17/06/2026
In der vergangenen Woche hatten wir euch hier von einem Damenportrait aus einem Brandschaden berichtet, bei dem das schadstoffbelastete Löschwasser schwere Schäden angerichtet hatte. Heute also der versprochene zweite Teil: das Herrenportrait.
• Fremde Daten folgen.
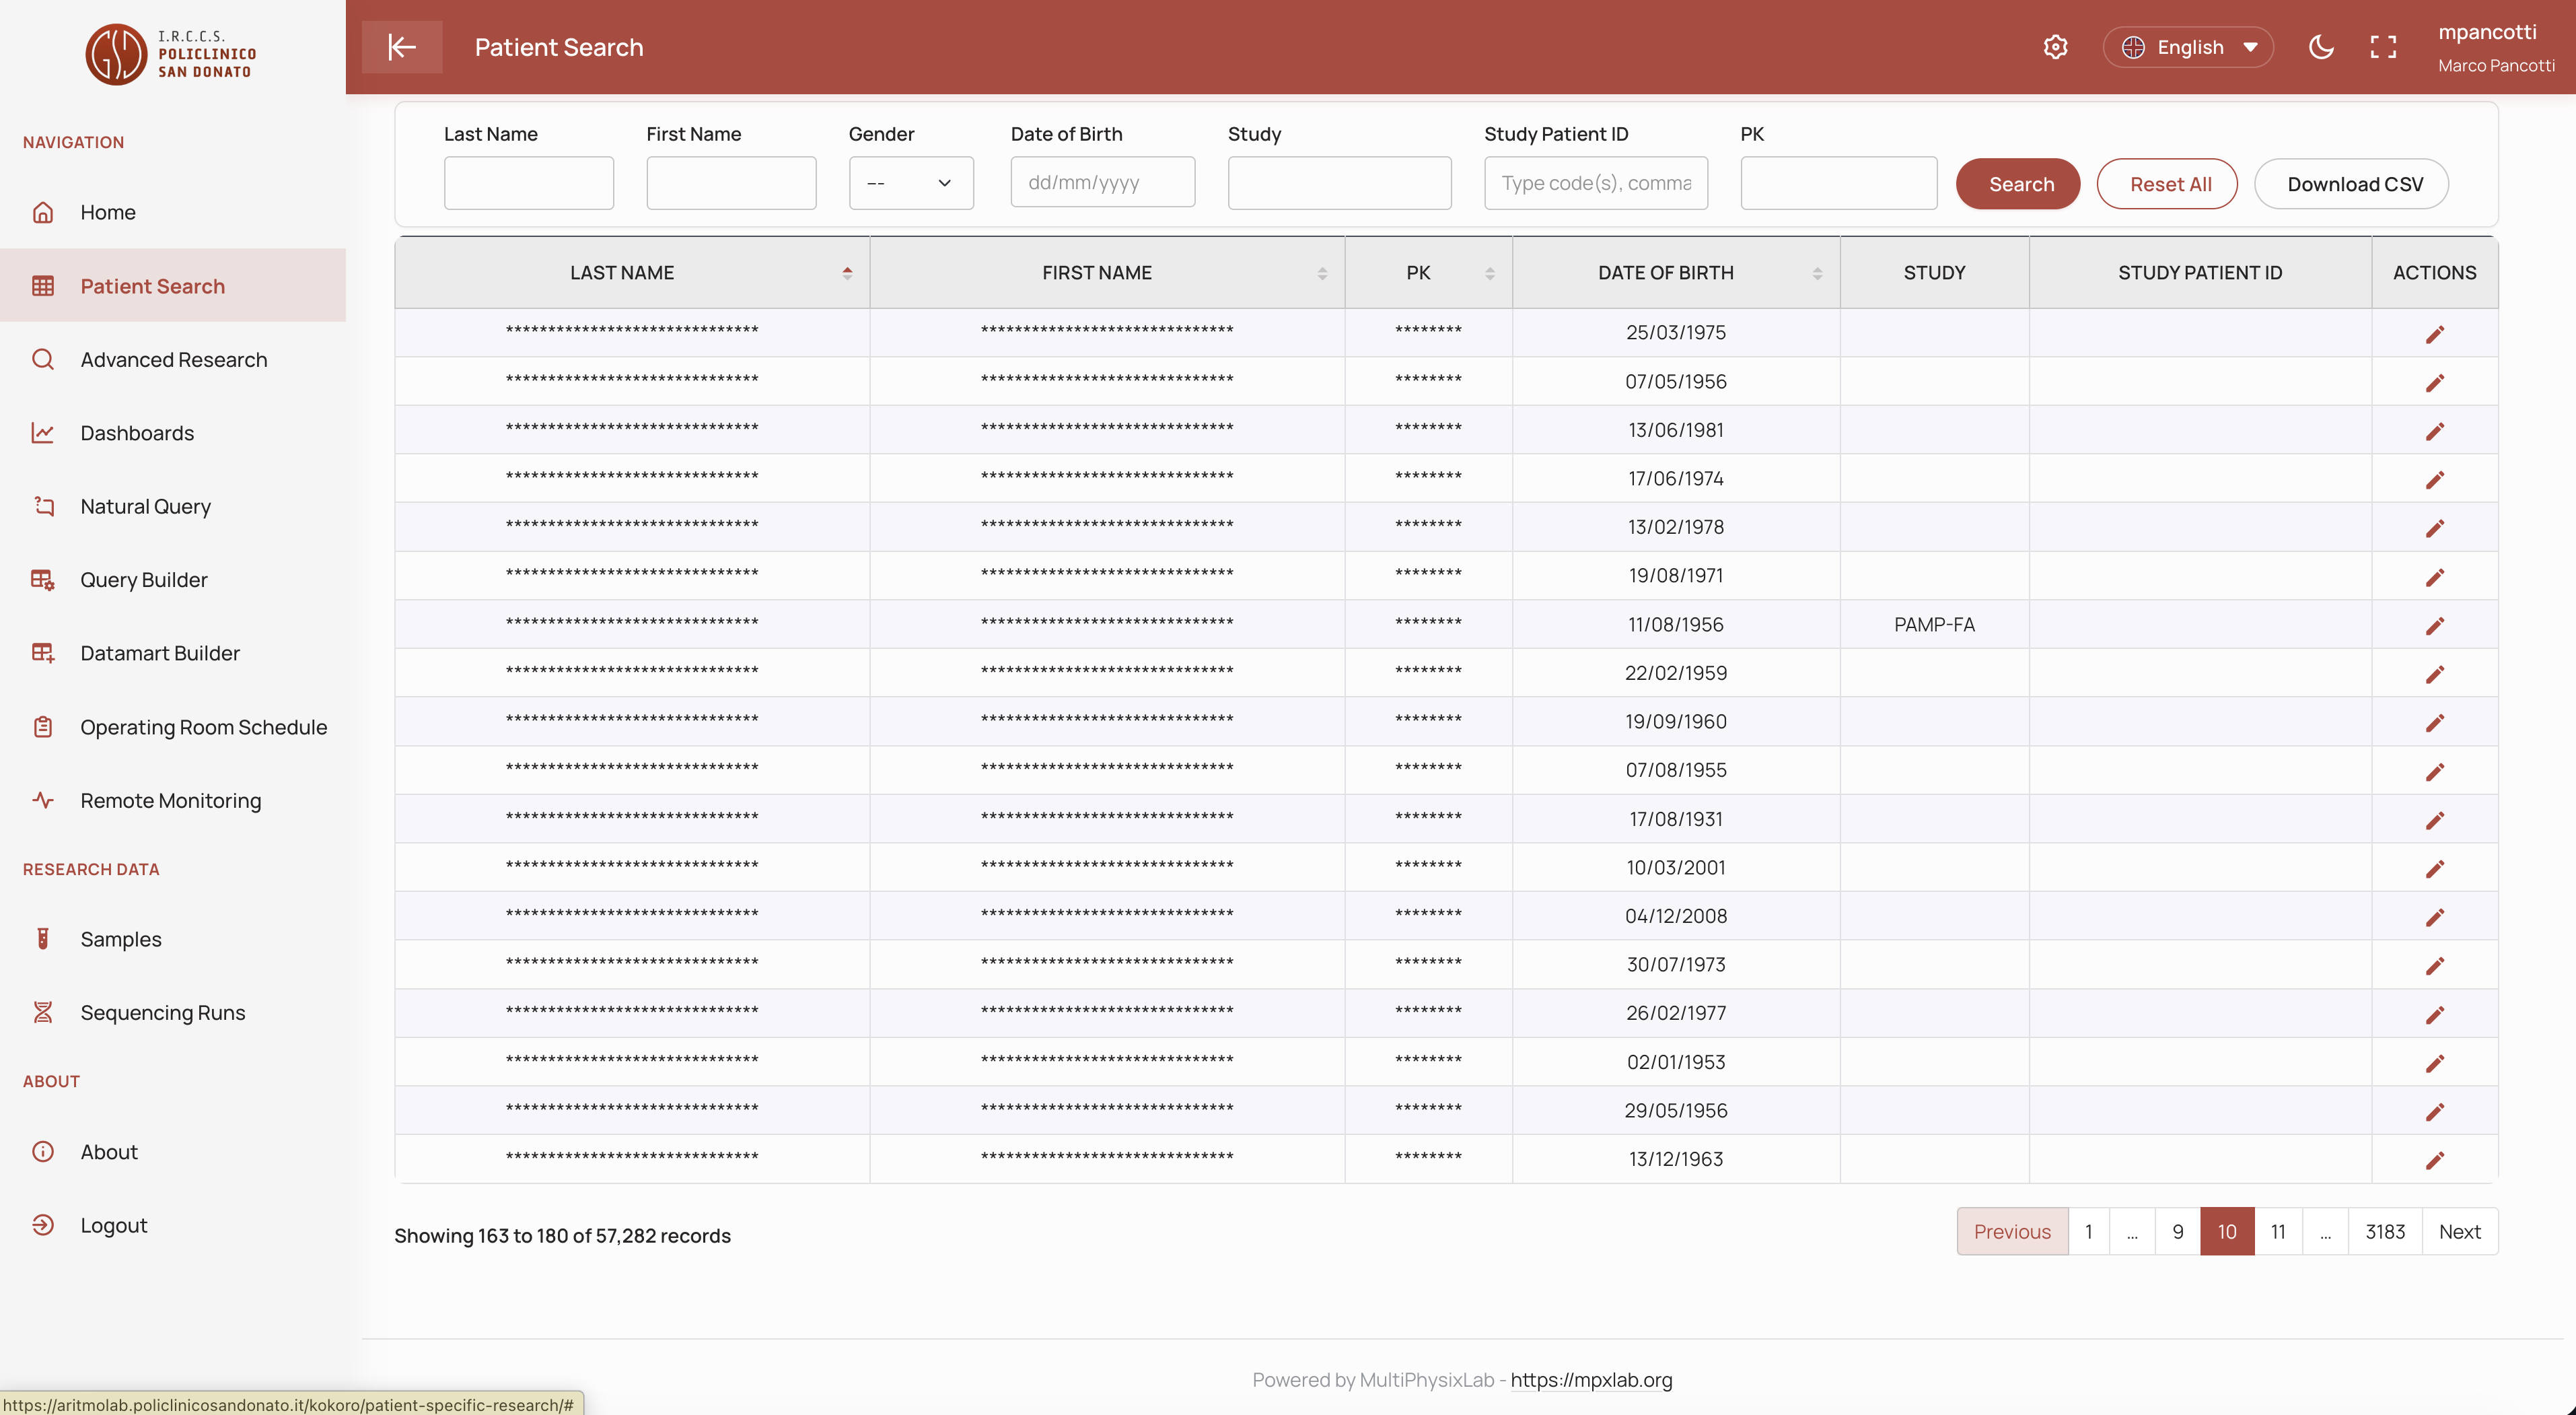Viewport: 2576px width, 1415px height.
Task: Click the Search button
Action: tap(2018, 184)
Während sich die Schäden bei dem Damenportrait aus dem 18. Jahrhundert vor allem auf eine Bildhälfte beschränkt haben, ist es für das Pendant leider weniger glimpflich abgelaufen. Das Löschwasser ist über die gesamte Gemäldeoberfläche gelaufen und hat weite Teile der Malschicht angelöst und abgewaschen. Nach dem Regenerieren des milchig gewordenen Firnisses, hat sich erst gezeigt wie groß der Schaden ist. Das große Glück: die Darstellung des Gesichts hat mit am wenigsten Schaden genommen und somit ist das Wichtigste – nämlich der Ausdruck des Dargestellten – erhalten geblieben. Für die Kleider und den Hintergrund hat sich unsere Gemälderestauratorin anhand eines Fotos nach und nach mit viel Geduld an das ursprüngliche Erscheinungsbild des Portraits herangetastet, so dass die beiden Gemälde nun fast wie vor der Katastrophe wieder vereint nebeneinanderstehen können.